See, once, a long time ago, I heard a woman talk about her love for Jesus. She talked about the Jesus I already knew in such a way that made me wonder if I really knew him. She talked about knowing him where she lived in Pemba, Mozambique, and how one day she hoped to and believed she would  I know, this sounds crazy dance on the waters of the Indian Ocean with him. She meant it in the most biblical way, alluding to Peter, his walk of faith in the middle of the storm, Jesus just yards away, eyes on him and so nothing else mattered. When she said this, I knew I wanted to know a Jesus whose eyes on me could make all my fears stop mattering, stop overpowering my puny body and soul.

I wanted to know that Jesus like nothing else.
This woman was not flaky, although you might wonder. No, she spoke of gritty realities and of living in a place where she and a team of others cared for the needs of widows and orphans—the children of Mozambique who came daily to their missions base for food, physical contact, love, prayer.  Pemba was a place, she said and so have others, where for so many God was the only hope, the only solace, the only excitement, the only entertainment, the only joy.  And strangely, ironically, perfectly--because of the raw need for him in a place so bereft of other comforts—the woman said that in this place she saw God. Well, not in the flesh, exactly. But she saw his handiwork in the ears of deaf villagers who suddenly could hear, in the sight of mothers who’d never seen their own children.  She knew God in the exuberance of miraculous provision of food for the children who came for their daily bread.  And when she spoke of this kind of God, this God I claimed to love, I knew I really did not know him in the same way, yet I wanted to so very badly, so achingly badly—a far worse ache than my need for Sydney and Vaughn to arrive at just closure to their narrative.  This was far more serious than my need love for Alias.
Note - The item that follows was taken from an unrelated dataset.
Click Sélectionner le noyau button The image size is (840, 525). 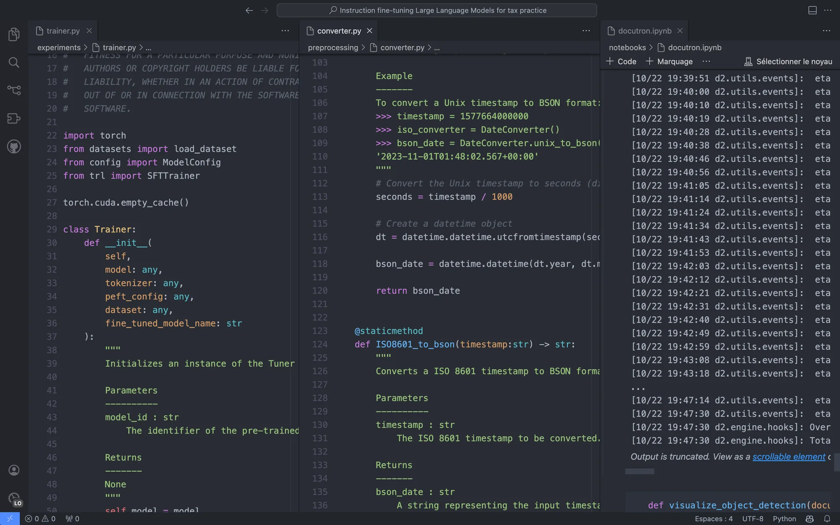click(x=788, y=61)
And so events have scrambled to this moment, now:  It seems I’m going this summer to serve alongside an organization that serves the people of Mozambique, near the boundaries of the Indian Ocean.  I am going, God-willing—and by that I mean that (I think) God is willing but I’ll know for sure once I miraculously have in my possession the eight thousand dollars required for me and Oldest to go.  And yes, Oldest is going (we think).  She hates the idea of immunization shots, of long plane rides.  In fact, these factors reduce her to tears at least twice weekly.  But when I tell her she doesn’t have to go, that I’m not making her, she cries even harder, setting her jaw, and says I have to, I’m going as if she’s been hardwired for this decision her entire life.  Then I ask her why, just to check, to double check, to make sure that my Oldest realizes that this is not Disneyland we’re going to, that the toilet situation is far from glamorous, that rice and beans will be our only daily fare.  And every time she says unapologetically for some kind of irrational can't-help-what-she-loves love: “Because." She sets her jaw, "I want to play with the orphans.”
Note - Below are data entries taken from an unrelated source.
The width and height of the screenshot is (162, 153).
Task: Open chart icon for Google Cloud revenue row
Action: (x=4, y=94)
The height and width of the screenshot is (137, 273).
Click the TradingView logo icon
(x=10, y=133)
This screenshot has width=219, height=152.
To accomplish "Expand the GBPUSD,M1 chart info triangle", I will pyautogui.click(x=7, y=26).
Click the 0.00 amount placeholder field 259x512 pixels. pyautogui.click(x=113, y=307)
Wednesday, November 09, 2011

Grace for Middle

Middle has been saying lately, “I feel like I’m the only person in the world.”  She offers this refrain in a tone of wonderment, awe, and a little bit of confusion, as if expecting an explanation from her mother. Silly me, I’ve been thinking that what she’s suddenly aware of is developmentally appropriate self-centeredness—the kind that everyone grows through and hopefully out of by the time they reach their later years.  
I’ve offered my most reasonable explanations for her feelings: “Well, Ev, it makes sense that you feel that way. After all, you can only see out of your eyes.  You can only hear out of your ears, and feel with your body. It makes sense to me that you feel like everything is happening to just you—like you are the main character in your story.”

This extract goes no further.